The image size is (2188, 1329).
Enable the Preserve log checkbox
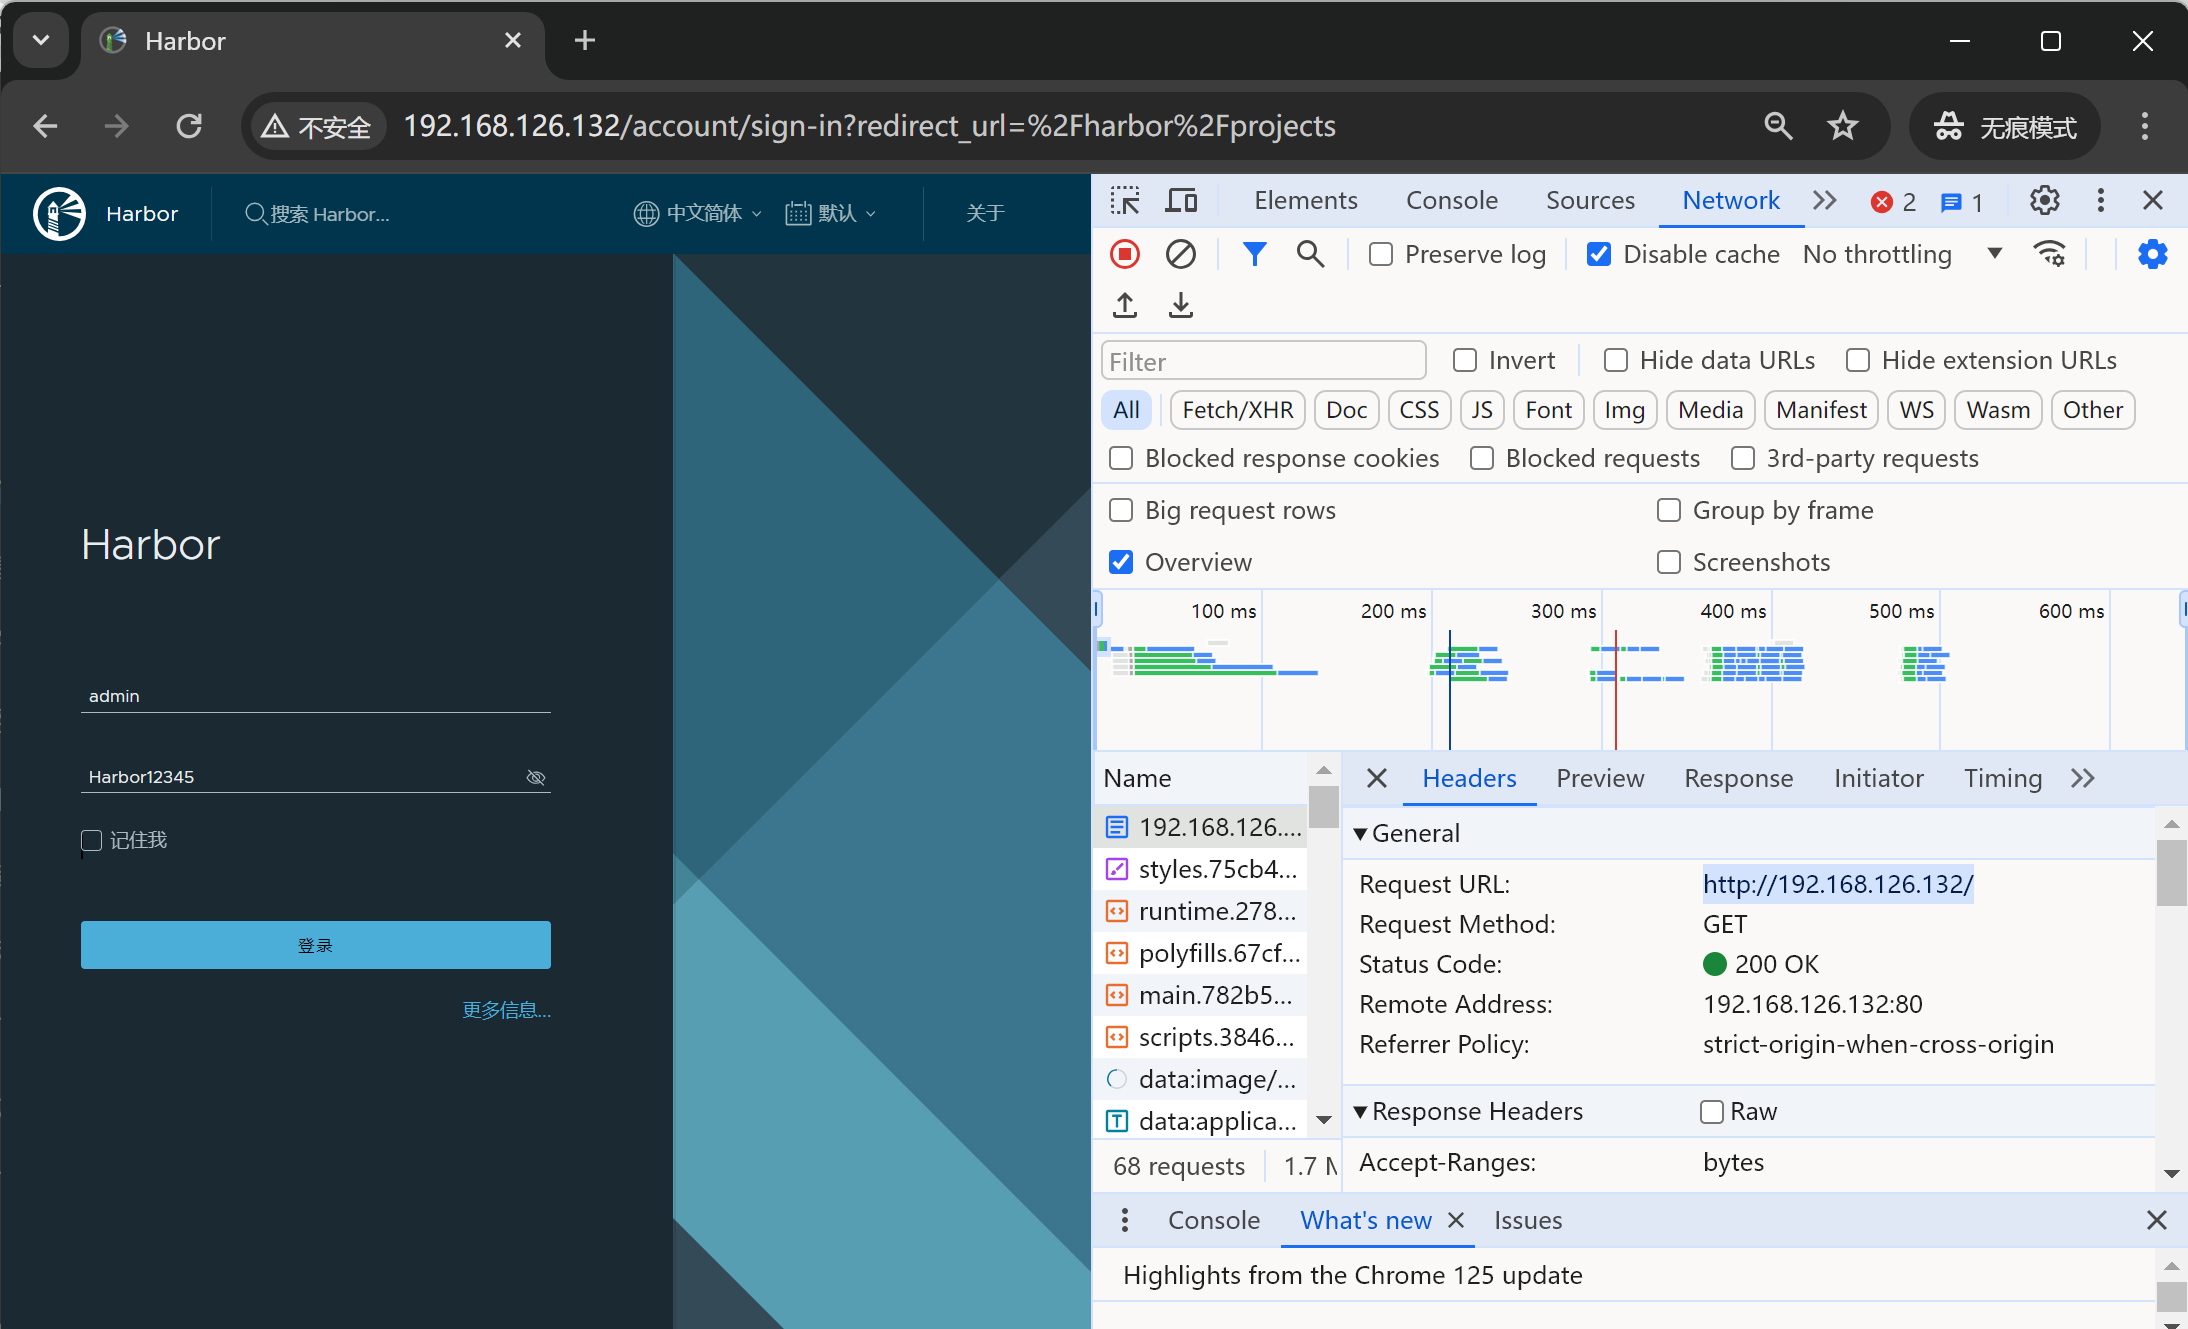1381,254
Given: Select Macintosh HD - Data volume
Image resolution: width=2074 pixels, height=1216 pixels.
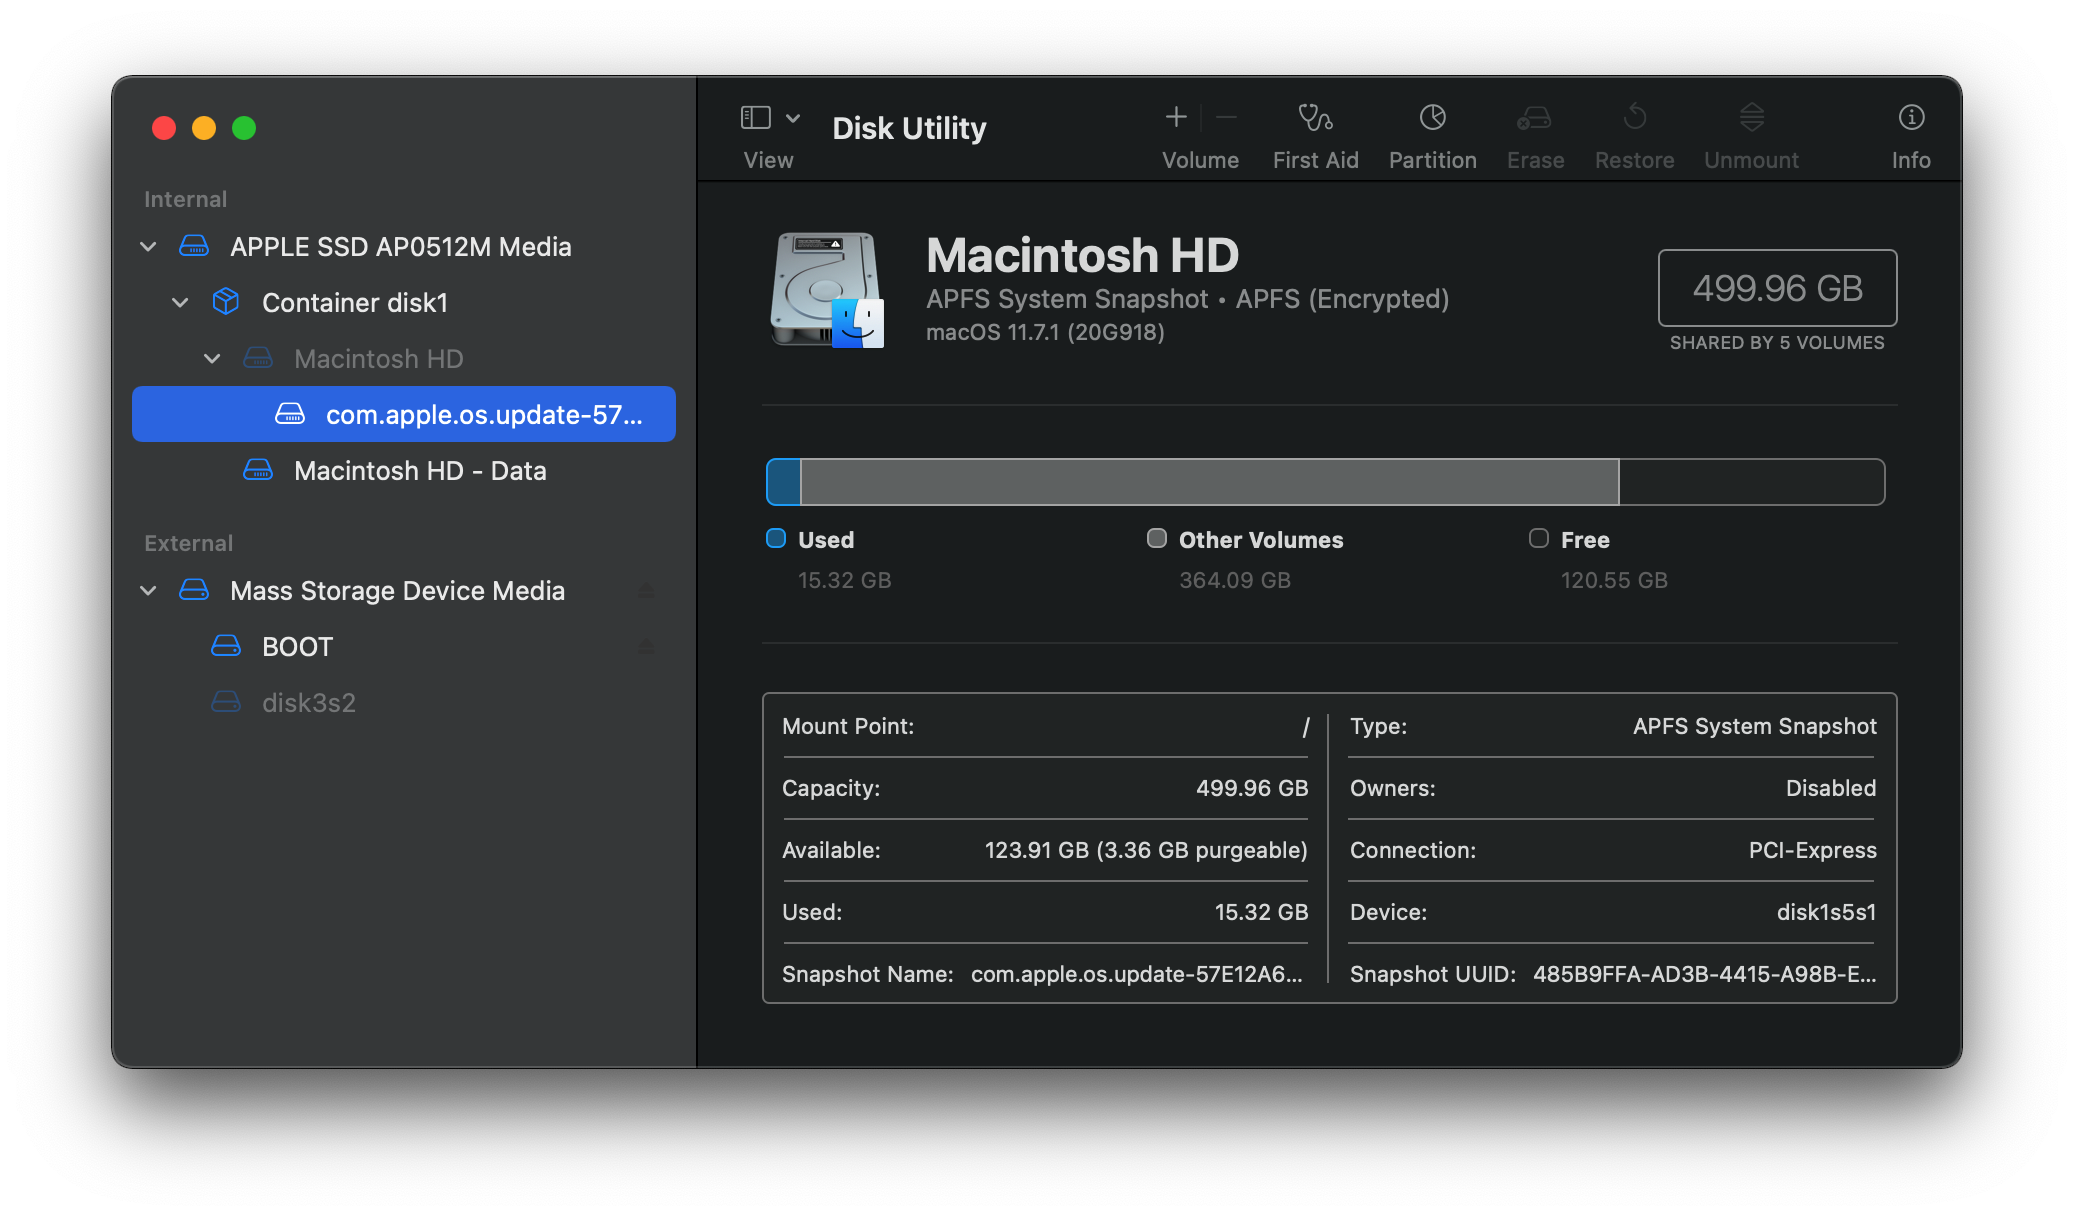Looking at the screenshot, I should [x=420, y=470].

• _Your assignment_: Reproduce the listing exactly. The pictures are to be omitted.

• _Solution to the problem_:
The image size is (2188, 1329).
Enable the Preserve log checkbox
1381,254
Given: Select Macintosh HD - Data volume
Image resolution: width=2074 pixels, height=1216 pixels.
Looking at the screenshot, I should [x=420, y=470].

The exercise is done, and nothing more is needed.